From the opening tap, Wiggins’ athleticism was on display and captivated the largest crowd that I have seen at a Peach Jam game. He effortlessly glided down the court for multiple fast break lay-ups that left me a believer. The other players in the game stepped up their play accordingly and over the next 37 minutes, the two teams produced an 81-80 Overtime spectacle that was one of the more exciting games I have seen in person. The highlights that one can see here don’t do the game justice, but are still worth a look. Every major coach was in attendance and watching the faces of excitement on John Calipari, Bill Self, Jim Calhoun, etc as they viewed the game was almost as interesting as what took place on the court. Afterwards a prominent Division I coach said to anyone listening, “that is the first time I have ever seen an AAU game that I didn’t want to end.” Wiggins had 24 points in the SECOND HALF alone, leading his team to victory and proclaiming afterwards that he hoped it showcased that he was the best player in the land.
I have no idea what the future holds for Kentucky and its 2013 class. It is clear that the Wildcats are going to have a huge haul, but the question remains whether it will just be great or whether it is historic. A real possibility exists that Kentucky could get the Harrison Twins, James Young, Julius Randle and Andrew Wiggins for a class that would simply be unparalleled in the history of college basketball. All it takes is locking up guys who already want to play for Calipari (the Harrisons and James Young), convince one monster stud to join the party (Randle) and have another reclassify to 2013 (Wiggins). If that happens, the potential for an undefeated season would be obvious, as Kentucky could have 3 of the top 5 and 5 of the top 10 players in high school basketball. It boggles the mind and if it happens, the rest of college basketball will tremble.
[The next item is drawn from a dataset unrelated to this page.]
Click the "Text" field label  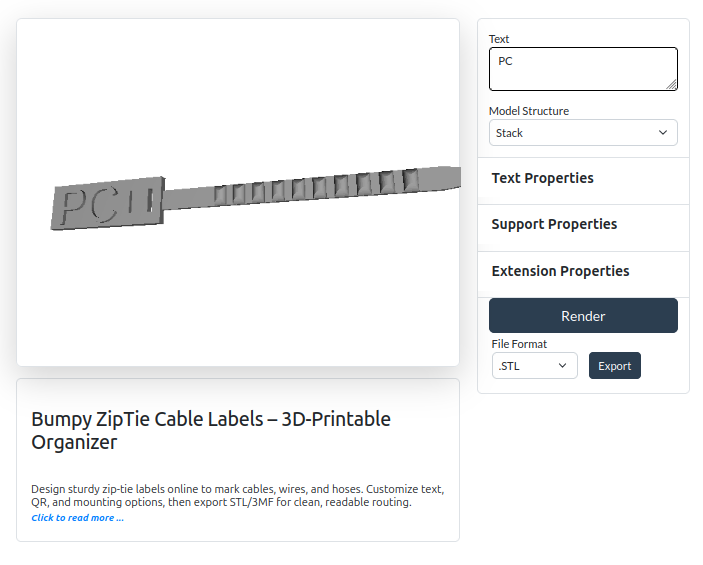(x=499, y=39)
But even if such an historic class doesn’t develop, Kentucky can still be looking for #9 if they can get their 4th Canadian of the last 15 years in Lexington. Andrew Wiggins is the best I have seen at this level and would immediately make Kentucky not only a contender, but a team destined to do something special. The Harrison Twins, James Young, Aaron Gordon and even Julius Randle would all be nice. But the player that is a game changer is a Canadian that will be playing two hours from Lexington this season in Huntington, West Virginia. If you want a 2013-2014 team that could compete with the group that just cut down the nets, hope for one goal…Andrew Wiggins taking his talents to Rupp Arena. He is the Future.